**PROBLEM:**
Among the records below, find the line that has "Edit the Start Date field"; from there, give the lines again exactly, and stop after the line that has "Task: Open the Graph view".

**DATASET EXTRACT:**
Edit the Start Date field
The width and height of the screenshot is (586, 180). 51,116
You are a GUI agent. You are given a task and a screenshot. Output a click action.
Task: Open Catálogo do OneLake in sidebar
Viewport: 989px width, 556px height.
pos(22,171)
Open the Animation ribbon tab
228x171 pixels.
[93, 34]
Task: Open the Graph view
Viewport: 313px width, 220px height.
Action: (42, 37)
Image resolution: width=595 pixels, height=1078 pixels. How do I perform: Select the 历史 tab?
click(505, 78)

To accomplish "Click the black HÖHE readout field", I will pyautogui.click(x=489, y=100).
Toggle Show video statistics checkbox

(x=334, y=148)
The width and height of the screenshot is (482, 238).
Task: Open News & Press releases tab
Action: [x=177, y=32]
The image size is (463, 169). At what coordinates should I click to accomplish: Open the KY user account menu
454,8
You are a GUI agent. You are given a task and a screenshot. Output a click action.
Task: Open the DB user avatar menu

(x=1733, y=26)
---
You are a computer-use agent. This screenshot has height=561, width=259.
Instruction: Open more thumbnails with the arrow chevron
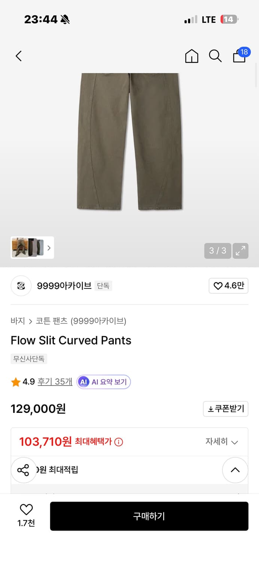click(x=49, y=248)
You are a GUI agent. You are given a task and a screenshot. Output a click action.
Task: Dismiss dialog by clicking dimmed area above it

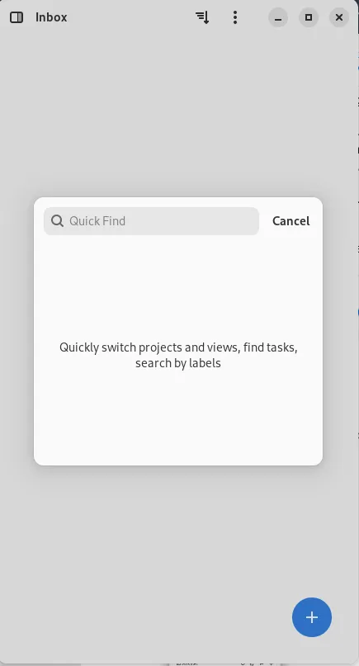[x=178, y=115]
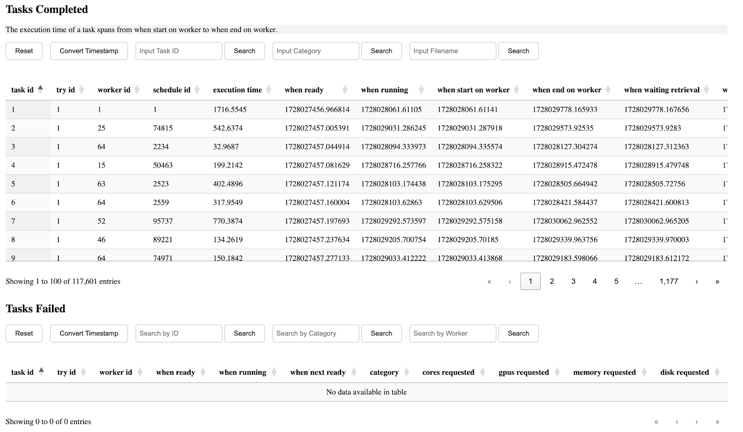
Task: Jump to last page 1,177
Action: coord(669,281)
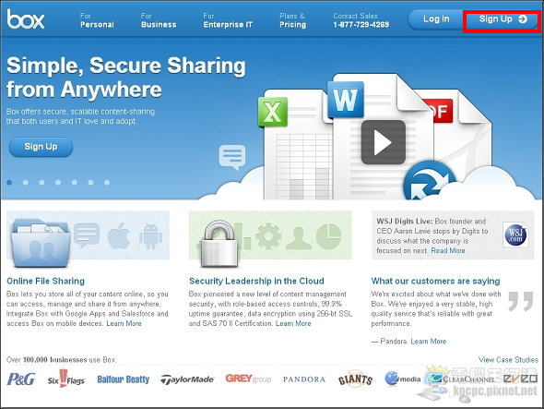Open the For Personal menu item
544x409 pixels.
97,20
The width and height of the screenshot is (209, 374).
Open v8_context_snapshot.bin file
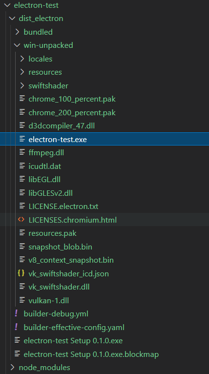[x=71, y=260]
--
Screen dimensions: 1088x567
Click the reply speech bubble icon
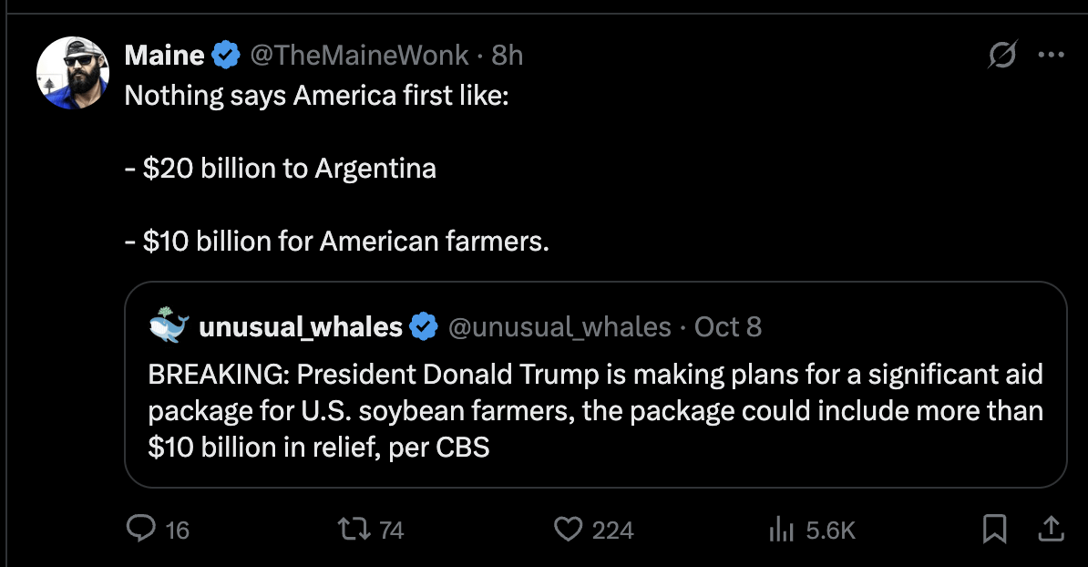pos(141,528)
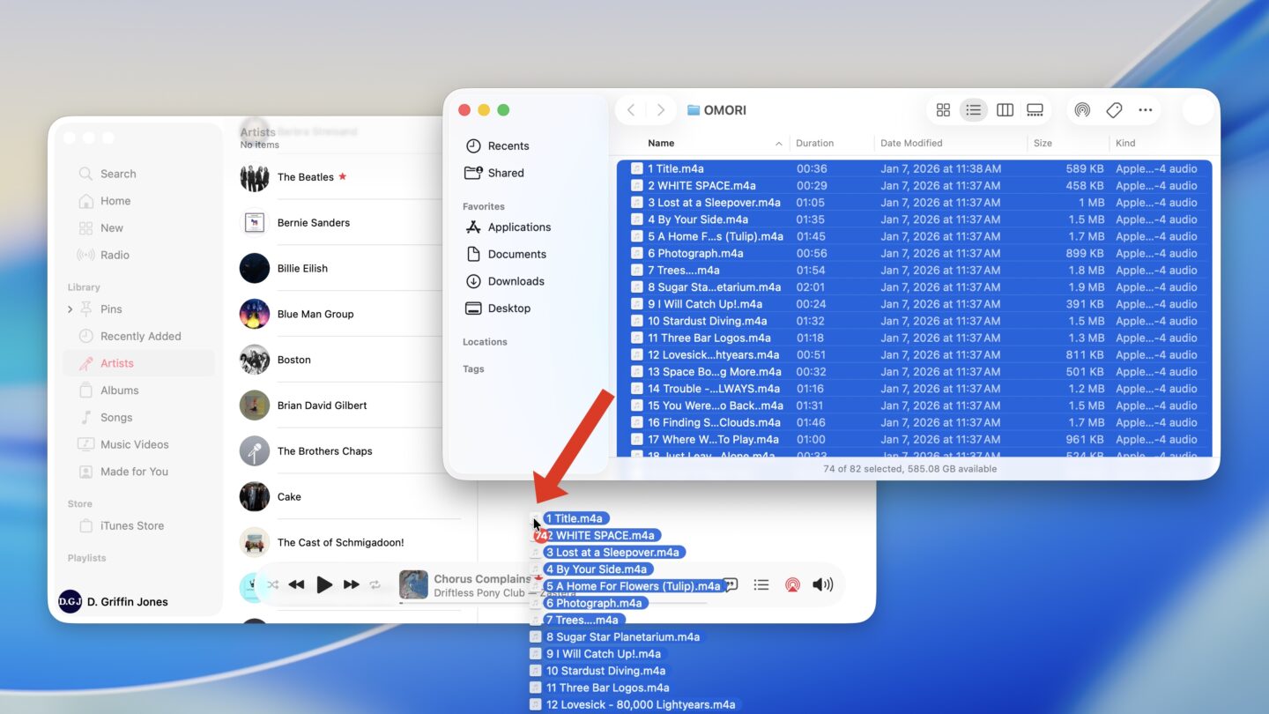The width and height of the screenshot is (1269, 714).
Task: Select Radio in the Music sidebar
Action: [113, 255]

**FINISHED EXERCISE:**
Edit the Start Date field
The width and height of the screenshot is (586, 180). 51,116
You are a GUI agent. You are given a task and a screenshot. Output a click action.
Task: Open Catálogo do OneLake in sidebar
Viewport: 989px width, 556px height.
pos(22,171)
Open the Animation ribbon tab
228x171 pixels.
[93, 34]
Task: Open the Graph view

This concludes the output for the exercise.